The story is summarized as: "Cincinnati | Procter & Gamble Co. has won a jury award of $19.25 million in a civil lawsuit filed against four former Amway distributors accused of spreading false rumors linking the company to Satanism to advance their own business.

The U.S. District Court jury in Salt Lake City on Friday found in favor of the Cincinnati-based consumer products company in a lawsuit filed by P&G in 1995. It was one of several the company brought over rumors alleging a link with the company's logo and Satanism."

But a review of the Utah Court Dockets reveals a fascinating story, Procter and Gamble lost this action twice before even getting to a jury trial.

By 2006, according to Procter & Gamble's Trial Brief, "This case, although once much larger and more complex, is now relatively simple with few remaining issues. Given the Court's ruling on P&G's motion for partial summary judgment, the only remaining factual issues are: (1) whether P&G and defendants sell competing products; (2) whether the Amway messages were sent to a sufficient number of Amway distributors to be a"promotion;" (3) whether the Satanism rumor contained in the Amway messages was able to cause confusion or deception among those who heard it; and (4) the amount of P&G's damages."

Further, "In March or April 1995, defendants used a vast telephone network known as the Amvox System to send a recorded version of the Satanism rumor, falsely asserting that P&G donated a large portion of its profits to the Church of Satan, simultaneously to numerous other Amway distributors, who in turn passed the message on to others in the large network.

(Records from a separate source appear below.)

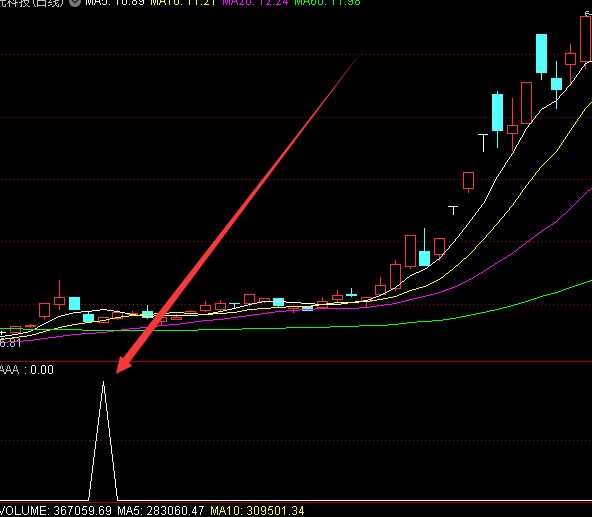Viewport: 592px width, 517px height.
Task: Select the yellow MA10 header label
Action: coord(183,2)
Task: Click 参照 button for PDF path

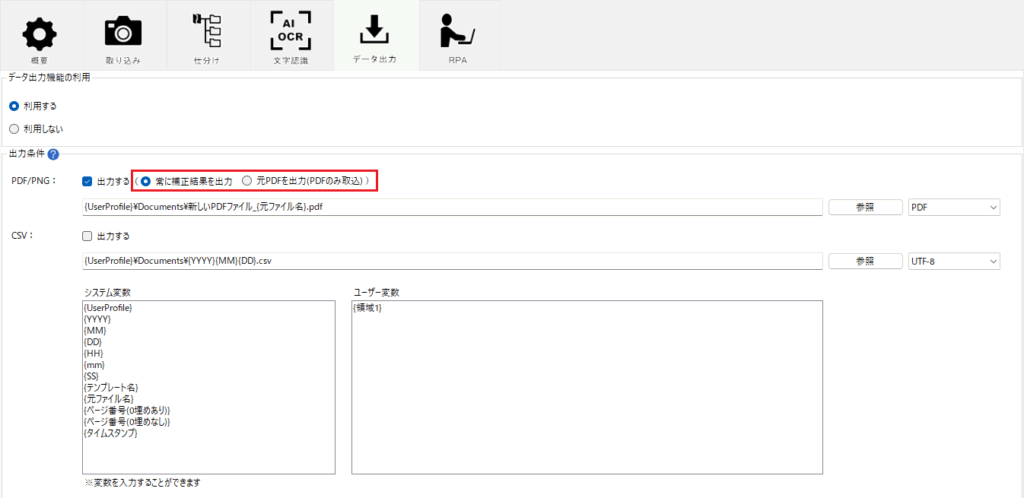Action: pyautogui.click(x=864, y=207)
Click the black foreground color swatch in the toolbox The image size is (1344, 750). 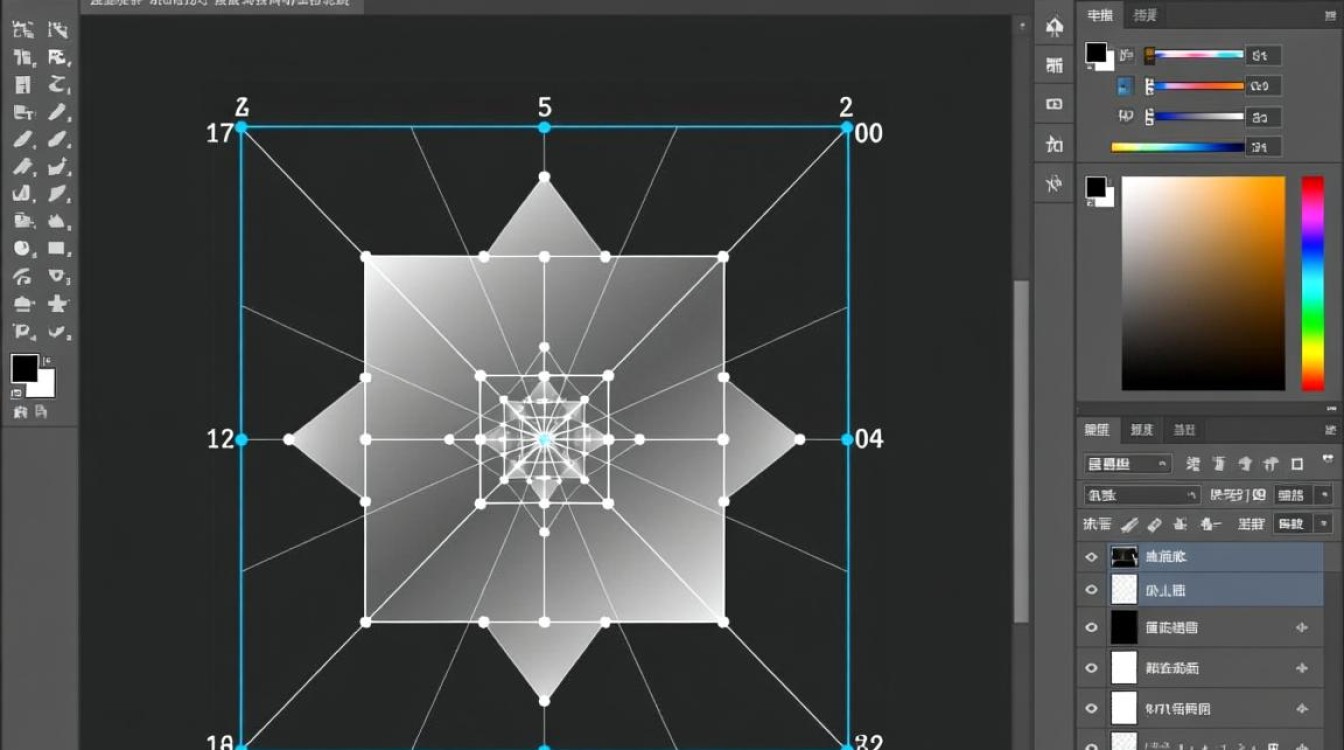coord(24,367)
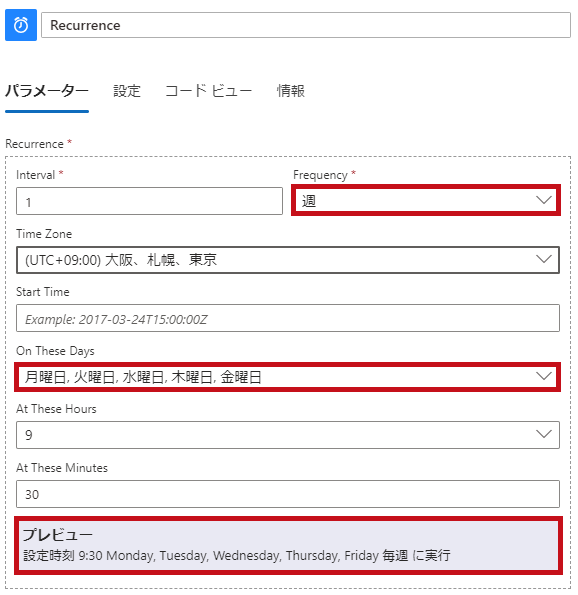Switch to the パラメーター tab
The width and height of the screenshot is (578, 595).
[x=47, y=91]
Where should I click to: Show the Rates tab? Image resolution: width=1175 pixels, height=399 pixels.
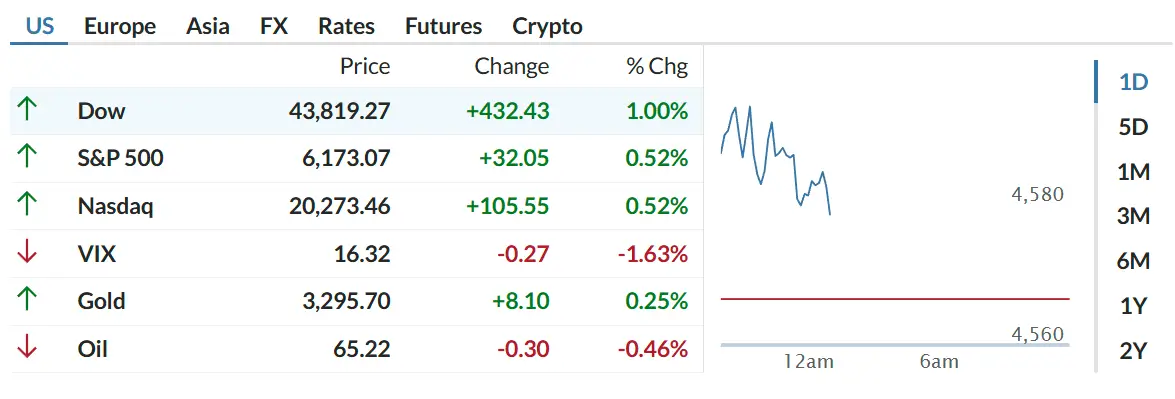346,26
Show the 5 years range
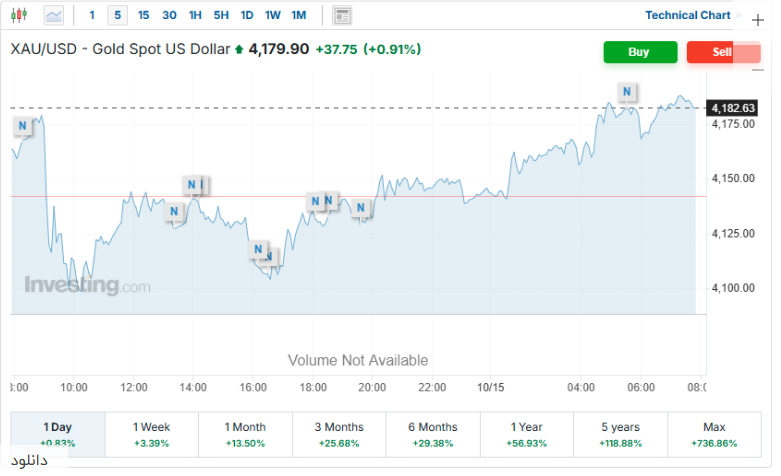This screenshot has width=781, height=476. [622, 433]
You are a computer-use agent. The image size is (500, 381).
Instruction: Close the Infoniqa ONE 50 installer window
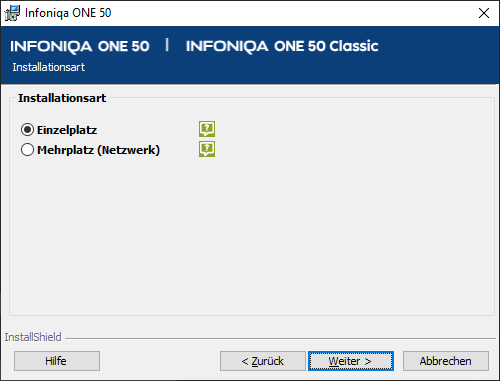484,13
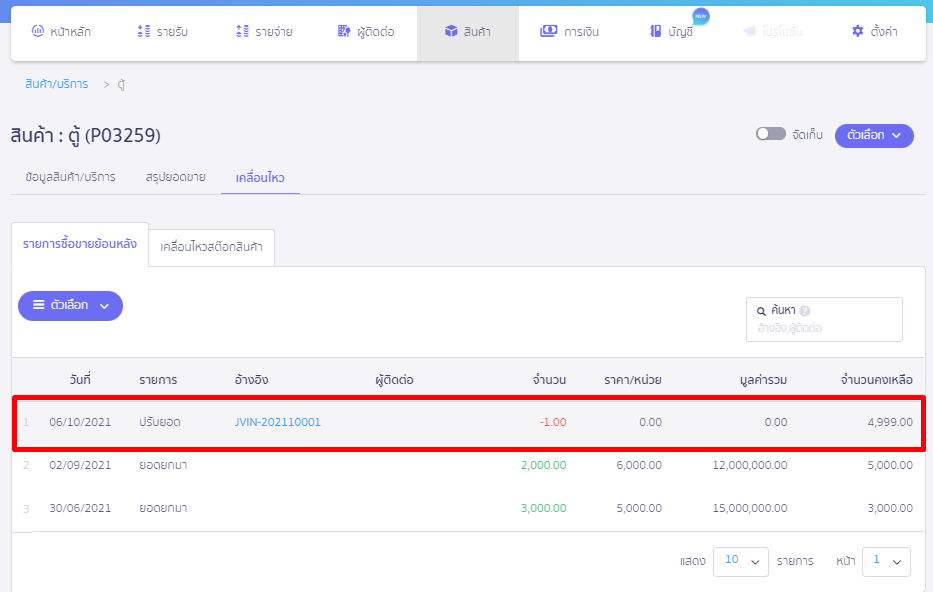The height and width of the screenshot is (592, 933).
Task: Switch to สรุปยอดขาย tab
Action: [175, 177]

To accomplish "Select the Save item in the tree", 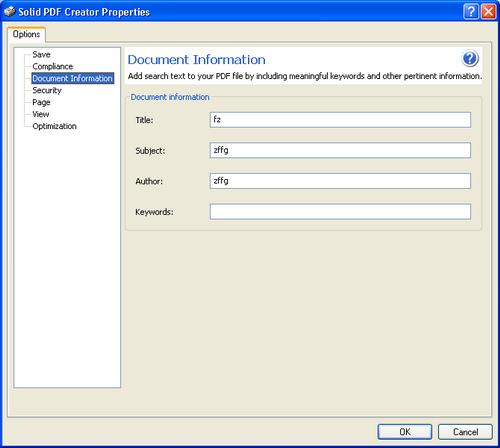I will 41,54.
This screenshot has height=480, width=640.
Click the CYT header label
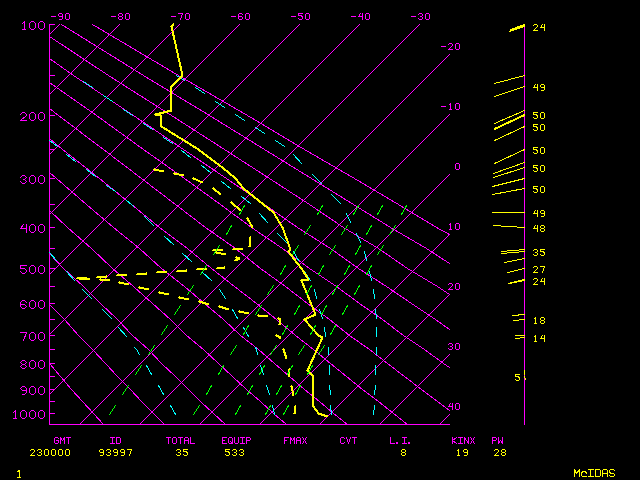pyautogui.click(x=348, y=440)
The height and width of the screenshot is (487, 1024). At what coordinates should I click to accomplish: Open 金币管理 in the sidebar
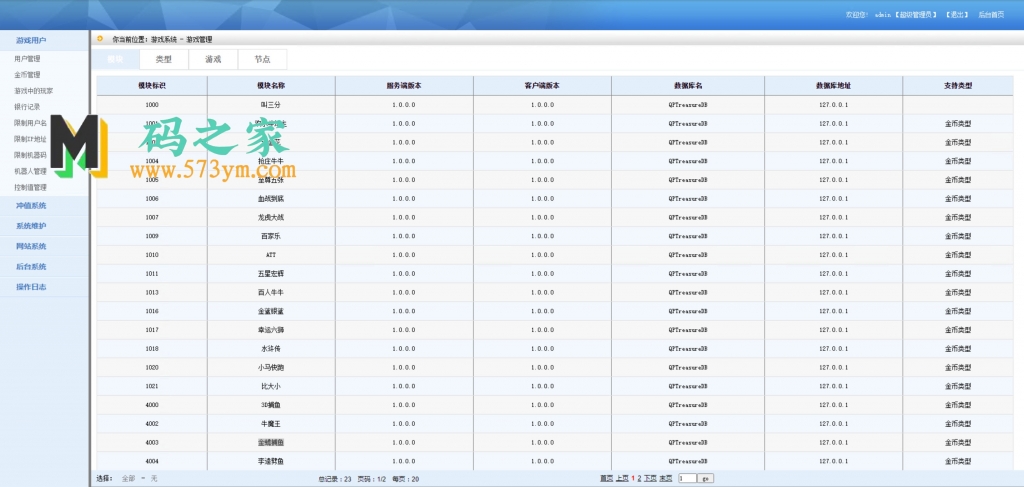[x=28, y=74]
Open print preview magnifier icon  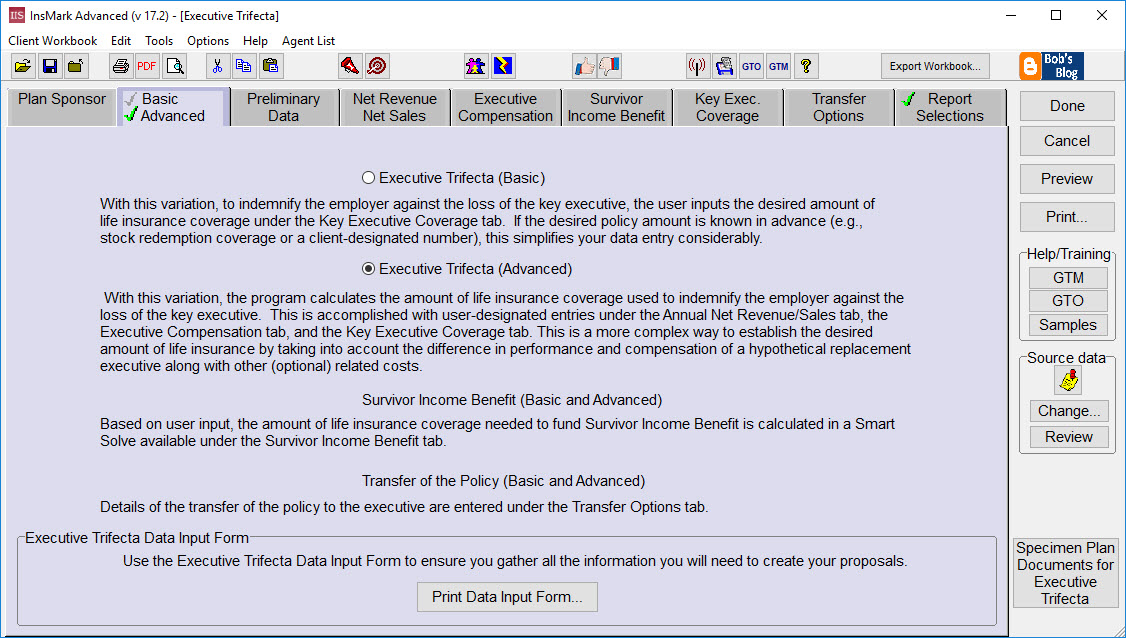pyautogui.click(x=175, y=66)
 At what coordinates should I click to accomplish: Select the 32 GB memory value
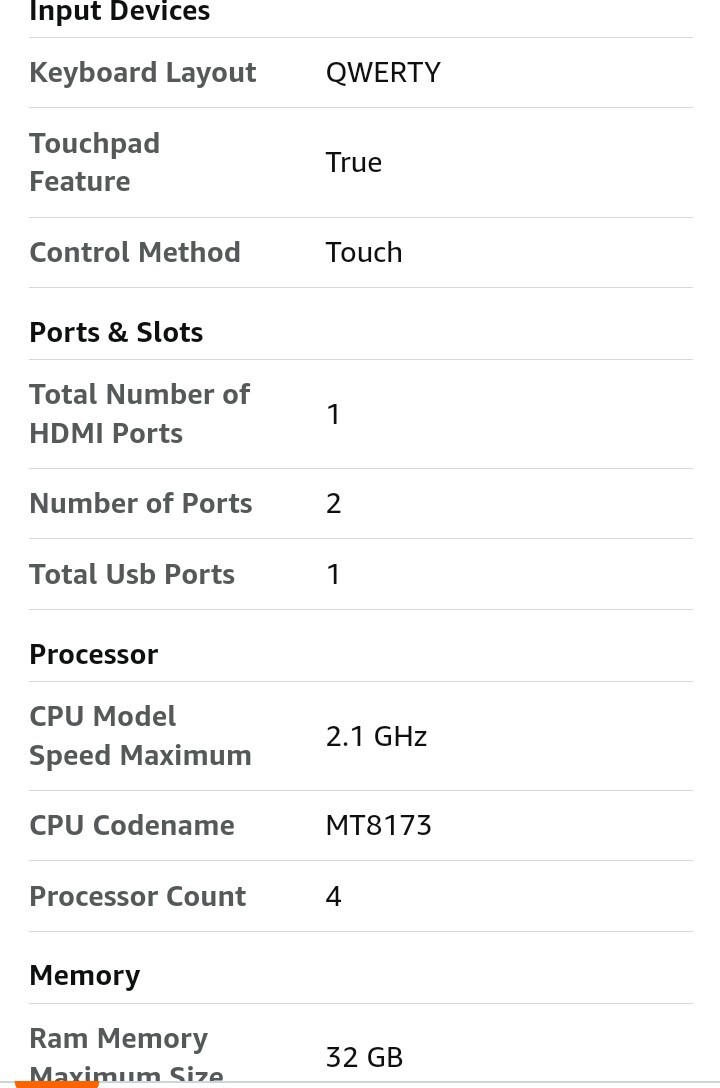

The message urged listeners not to buy 43 listed P&G products and to buy Amway products instead. It has been established that the defendants sent the Amvox messages, that the Satanism rumor is false,and that the Amvox messages are commercial speech"

P&G's underlying legal theory, by 2006, was based only upon the Lanham Act, which regulates misleading commercial advertising. Competitors cannot disparage the quality of their competition's goods or services.

Falsely spreading rumours that your competitor is linked to Satan seems a pretty sure bet to violate the Lanham Act, and you will be forgiven for thinking, as I did, that this seemed to be a pretty straightforward case. But law is never simple.

in 1998, the Utah US District Court dismissed P&G's Lanham Act cause of action stating "The Lanham Act "reaches only misrepresentations that tend falsely to represent some aspect of a product or service; it does not reach, as here, misrepresentations essentially unconnected to a product or service." Tire Kingdom v. Morgan Tire & Auto, 915 F. Supp. 360, 369 (S.D.Fla. 1996)(internal quotation marks and citation omitted), aff'd without opinion, 136 F. 3d 139 (11th Cir.1998); see a/so Thompson Everett, Inc. v. National Cable Advertising, L. P., 850 F. Supp. 470, 483(E.D. Va. 1994), aff'd, 57 F. 3d 1317(4th Cir. 1995). Misrepresentations concerning a producer or supplier's status or reputation that say nothing that would tend falsely to represent anything about the quality, nature, or characteristics of that producer's products are not actionable. See Tire Kingdom, 915 F. Supp. at 369."

That sounds pretty harsh. Could you buy good products from Satan, I wonder? Well, USCA 10th Circuit reversed the Utah's court's grant of summary judgment on P&G's Lanham Act claim, in 1988.

The P&G claim was also dismissed in 2004 on technical grounds, regrading the the failure of P&G to meet certain production of evidence orders. Again the USCA 10th Circuit reversed.

Finally, after a mere ten years, the jury found the Amway distributors liable for close to $20 million. (Amway had been let out of the action previously, arguing successfully that its control over distributors was limited to making sure that the distributors were not making false earnings claims to potential distributors. ... But that is a story for another day.)

March 18, 2007

USANA Bites Minkow

In a curious legal action, USANA has filed a defamation action in Utah against Barry Minkow and the Fraud Discovery Institute.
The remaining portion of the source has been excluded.